:: Aim ::
Reproduce the items below with each "Task:" changed to "Goal:", keeping everything else the same.

:: Dataset rows ::
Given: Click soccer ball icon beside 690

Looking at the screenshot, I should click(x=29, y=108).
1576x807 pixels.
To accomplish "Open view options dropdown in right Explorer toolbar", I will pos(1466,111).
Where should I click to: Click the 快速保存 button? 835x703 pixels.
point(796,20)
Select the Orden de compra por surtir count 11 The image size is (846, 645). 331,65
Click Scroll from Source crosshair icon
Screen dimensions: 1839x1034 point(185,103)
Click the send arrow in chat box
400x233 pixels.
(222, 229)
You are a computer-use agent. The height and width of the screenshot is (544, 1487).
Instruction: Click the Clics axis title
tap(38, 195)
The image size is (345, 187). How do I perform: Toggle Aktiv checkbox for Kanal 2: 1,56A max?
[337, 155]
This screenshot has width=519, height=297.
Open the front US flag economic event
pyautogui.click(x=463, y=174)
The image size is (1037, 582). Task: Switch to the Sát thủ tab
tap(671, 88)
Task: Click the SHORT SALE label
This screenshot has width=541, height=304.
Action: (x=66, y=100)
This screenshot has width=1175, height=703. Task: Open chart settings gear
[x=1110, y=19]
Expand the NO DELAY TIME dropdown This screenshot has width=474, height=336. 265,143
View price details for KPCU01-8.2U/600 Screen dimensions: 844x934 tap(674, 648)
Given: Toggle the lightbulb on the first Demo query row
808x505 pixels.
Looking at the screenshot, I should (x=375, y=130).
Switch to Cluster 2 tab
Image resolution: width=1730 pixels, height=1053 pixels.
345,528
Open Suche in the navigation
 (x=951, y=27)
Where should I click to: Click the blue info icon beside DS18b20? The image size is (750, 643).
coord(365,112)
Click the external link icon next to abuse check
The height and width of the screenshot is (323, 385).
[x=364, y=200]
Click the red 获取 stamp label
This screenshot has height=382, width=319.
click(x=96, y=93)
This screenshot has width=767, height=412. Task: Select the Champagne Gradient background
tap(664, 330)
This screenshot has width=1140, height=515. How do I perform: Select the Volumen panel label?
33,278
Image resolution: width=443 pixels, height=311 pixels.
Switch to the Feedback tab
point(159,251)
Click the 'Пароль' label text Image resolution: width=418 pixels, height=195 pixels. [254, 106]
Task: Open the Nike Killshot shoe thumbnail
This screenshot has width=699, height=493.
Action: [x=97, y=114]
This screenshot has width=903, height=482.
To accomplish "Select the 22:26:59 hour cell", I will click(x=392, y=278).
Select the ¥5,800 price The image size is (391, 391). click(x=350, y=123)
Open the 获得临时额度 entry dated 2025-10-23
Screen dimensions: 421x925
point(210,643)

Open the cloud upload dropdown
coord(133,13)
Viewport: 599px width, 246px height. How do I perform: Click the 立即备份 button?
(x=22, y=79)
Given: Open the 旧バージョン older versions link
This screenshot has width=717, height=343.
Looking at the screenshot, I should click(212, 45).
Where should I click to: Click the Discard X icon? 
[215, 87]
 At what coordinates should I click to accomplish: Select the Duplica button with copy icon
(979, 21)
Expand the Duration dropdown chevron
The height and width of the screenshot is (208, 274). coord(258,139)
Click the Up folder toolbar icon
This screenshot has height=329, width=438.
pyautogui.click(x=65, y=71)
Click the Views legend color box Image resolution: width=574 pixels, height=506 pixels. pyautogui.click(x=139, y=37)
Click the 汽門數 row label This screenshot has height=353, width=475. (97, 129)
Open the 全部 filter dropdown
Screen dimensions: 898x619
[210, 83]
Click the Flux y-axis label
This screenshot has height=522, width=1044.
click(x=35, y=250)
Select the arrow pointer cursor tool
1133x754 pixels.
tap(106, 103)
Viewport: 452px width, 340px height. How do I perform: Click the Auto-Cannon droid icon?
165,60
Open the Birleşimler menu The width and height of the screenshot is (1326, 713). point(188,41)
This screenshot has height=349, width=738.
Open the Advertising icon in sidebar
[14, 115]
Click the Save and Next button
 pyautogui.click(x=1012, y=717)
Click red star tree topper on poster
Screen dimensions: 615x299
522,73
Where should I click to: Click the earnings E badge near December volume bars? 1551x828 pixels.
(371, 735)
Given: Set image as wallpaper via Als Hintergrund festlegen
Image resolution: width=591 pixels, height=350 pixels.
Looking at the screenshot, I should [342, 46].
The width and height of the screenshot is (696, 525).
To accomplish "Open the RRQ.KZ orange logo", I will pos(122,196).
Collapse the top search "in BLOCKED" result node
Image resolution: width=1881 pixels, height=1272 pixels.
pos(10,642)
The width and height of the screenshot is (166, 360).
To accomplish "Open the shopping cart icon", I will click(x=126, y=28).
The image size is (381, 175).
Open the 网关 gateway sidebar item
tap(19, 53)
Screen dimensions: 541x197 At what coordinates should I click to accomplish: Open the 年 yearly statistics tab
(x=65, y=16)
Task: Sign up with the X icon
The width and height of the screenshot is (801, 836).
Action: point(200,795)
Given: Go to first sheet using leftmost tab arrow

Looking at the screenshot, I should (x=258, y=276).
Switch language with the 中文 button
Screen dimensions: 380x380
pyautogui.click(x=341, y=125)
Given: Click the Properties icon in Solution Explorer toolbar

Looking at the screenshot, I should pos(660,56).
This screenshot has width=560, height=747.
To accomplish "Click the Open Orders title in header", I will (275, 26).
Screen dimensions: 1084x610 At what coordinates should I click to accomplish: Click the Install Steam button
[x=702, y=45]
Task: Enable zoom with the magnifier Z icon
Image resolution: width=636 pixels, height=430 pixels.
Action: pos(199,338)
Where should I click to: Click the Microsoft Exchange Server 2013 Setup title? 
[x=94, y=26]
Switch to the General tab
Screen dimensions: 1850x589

:: Task result ::
Given: Click soccer ball icon beside 690

Looking at the screenshot, I should click(x=29, y=108).
1576x807 pixels.
To accomplish "Open view options dropdown in right Explorer toolbar", I will pos(1466,111).
Where should I click to: Click the 快速保存 button? 835x703 pixels.
point(796,20)
Select the Orden de compra por surtir count 11 The image size is (846, 645). 331,65
Click Scroll from Source crosshair icon
Screen dimensions: 1839x1034 point(185,103)
Click the send arrow in chat box
400x233 pixels.
(222, 229)
You are a computer-use agent. The height and width of the screenshot is (544, 1487).
Instruction: Click the Clics axis title
tap(38, 195)
The image size is (345, 187). How do I perform: Toggle Aktiv checkbox for Kanal 2: 1,56A max?
[337, 155]
This screenshot has width=519, height=297.
Open the front US flag economic event
pyautogui.click(x=463, y=174)
The image size is (1037, 582). Goal: Switch to the Sát thủ tab
tap(671, 88)
Goal: Click the SHORT SALE label
This screenshot has width=541, height=304.
Action: (x=66, y=100)
This screenshot has width=1175, height=703. Goal: Open chart settings gear
[x=1110, y=19]
Expand the NO DELAY TIME dropdown This screenshot has width=474, height=336. 265,143
View price details for KPCU01-8.2U/600 Screen dimensions: 844x934 tap(674, 648)
Given: Toggle the lightbulb on the first Demo query row
808x505 pixels.
Looking at the screenshot, I should (x=375, y=130).
Switch to Cluster 2 tab
Image resolution: width=1730 pixels, height=1053 pixels.
345,528
Open Suche in the navigation
 (x=951, y=27)
Where should I click to: Click the blue info icon beside DS18b20? The image size is (750, 643).
coord(365,112)
Click the external link icon next to abuse check
The height and width of the screenshot is (323, 385).
[x=364, y=200]
Click the red 获取 stamp label
This screenshot has height=382, width=319.
click(x=96, y=93)
This screenshot has width=767, height=412. Goal: Select the Champagne Gradient background
tap(664, 330)
This screenshot has width=1140, height=515. How do I perform: Select the Volumen panel label?
33,278
Image resolution: width=443 pixels, height=311 pixels.
Switch to the Feedback tab
point(159,251)
Click the 'Пароль' label text Image resolution: width=418 pixels, height=195 pixels. [254, 106]
Goal: Open the Nike Killshot shoe thumbnail
This screenshot has width=699, height=493.
Action: [x=97, y=114]
This screenshot has width=903, height=482.
To accomplish "Select the 22:26:59 hour cell", I will click(x=392, y=278).
Select the ¥5,800 price The image size is (391, 391). click(x=350, y=123)
Open the 获得临时额度 entry dated 2025-10-23
Screen dimensions: 421x925
point(210,643)

Open the cloud upload dropdown
coord(133,13)
Viewport: 599px width, 246px height. How do I perform: Click the 立即备份 button?
(x=22, y=79)
Given: Open the 旧バージョン older versions link
This screenshot has width=717, height=343.
Looking at the screenshot, I should click(212, 45).
Where should I click to: Click the Discard X icon? 
[215, 87]
 At what coordinates should I click to accomplish: Select the Duplica button with copy icon
(979, 21)
Expand the Duration dropdown chevron
The height and width of the screenshot is (208, 274). coord(258,139)
Click the Up folder toolbar icon
This screenshot has height=329, width=438.
pyautogui.click(x=65, y=71)
Click the Views legend color box Image resolution: width=574 pixels, height=506 pixels. pyautogui.click(x=139, y=37)
Click the 汽門數 row label This screenshot has height=353, width=475. (97, 129)
Open the 全部 filter dropdown
Screen dimensions: 898x619
[210, 83]
Click the Flux y-axis label
This screenshot has height=522, width=1044.
click(x=35, y=250)
Select the arrow pointer cursor tool
1133x754 pixels.
tap(106, 103)
Viewport: 452px width, 340px height. How do I perform: Click the Auto-Cannon droid icon?
165,60
Open the Birleşimler menu The width and height of the screenshot is (1326, 713). point(188,41)
This screenshot has height=349, width=738.
Open the Advertising icon in sidebar
[14, 115]
Click the Save and Next button
 pyautogui.click(x=1012, y=717)
Click red star tree topper on poster
Screen dimensions: 615x299
522,73
Where should I click to: Click the earnings E badge near December volume bars? 1551x828 pixels.
(371, 735)
Given: Set image as wallpaper via Als Hintergrund festlegen
Image resolution: width=591 pixels, height=350 pixels.
Looking at the screenshot, I should [342, 46].
The width and height of the screenshot is (696, 525).
To accomplish "Open the RRQ.KZ orange logo", I will pos(122,196).
Collapse the top search "in BLOCKED" result node
Image resolution: width=1881 pixels, height=1272 pixels.
pos(10,642)
The width and height of the screenshot is (166, 360).
To accomplish "Open the shopping cart icon", I will click(x=126, y=28).
The image size is (381, 175).
Open the 网关 gateway sidebar item
tap(19, 53)
Screen dimensions: 541x197 At what coordinates should I click to accomplish: Open the 年 yearly statistics tab
(x=65, y=16)
Goal: Sign up with the X icon
The width and height of the screenshot is (801, 836).
Action: point(200,795)
Given: Go to first sheet using leftmost tab arrow

Looking at the screenshot, I should (x=258, y=276).
Switch language with the 中文 button
Screen dimensions: 380x380
pyautogui.click(x=341, y=125)
Given: Click the Properties icon in Solution Explorer toolbar

Looking at the screenshot, I should pos(660,56).
This screenshot has width=560, height=747.
To accomplish "Click the Open Orders title in header", I will (275, 26).
Screen dimensions: 1084x610 At what coordinates should I click to accomplish: Click the Install Steam button
[x=702, y=45]
Goal: Enable zoom with the magnifier Z icon
Image resolution: width=636 pixels, height=430 pixels.
Action: pos(199,338)
Where should I click to: Click the Microsoft Exchange Server 2013 Setup title? 
[x=94, y=26]
Switch to the General tab
Screen dimensions: 1850x589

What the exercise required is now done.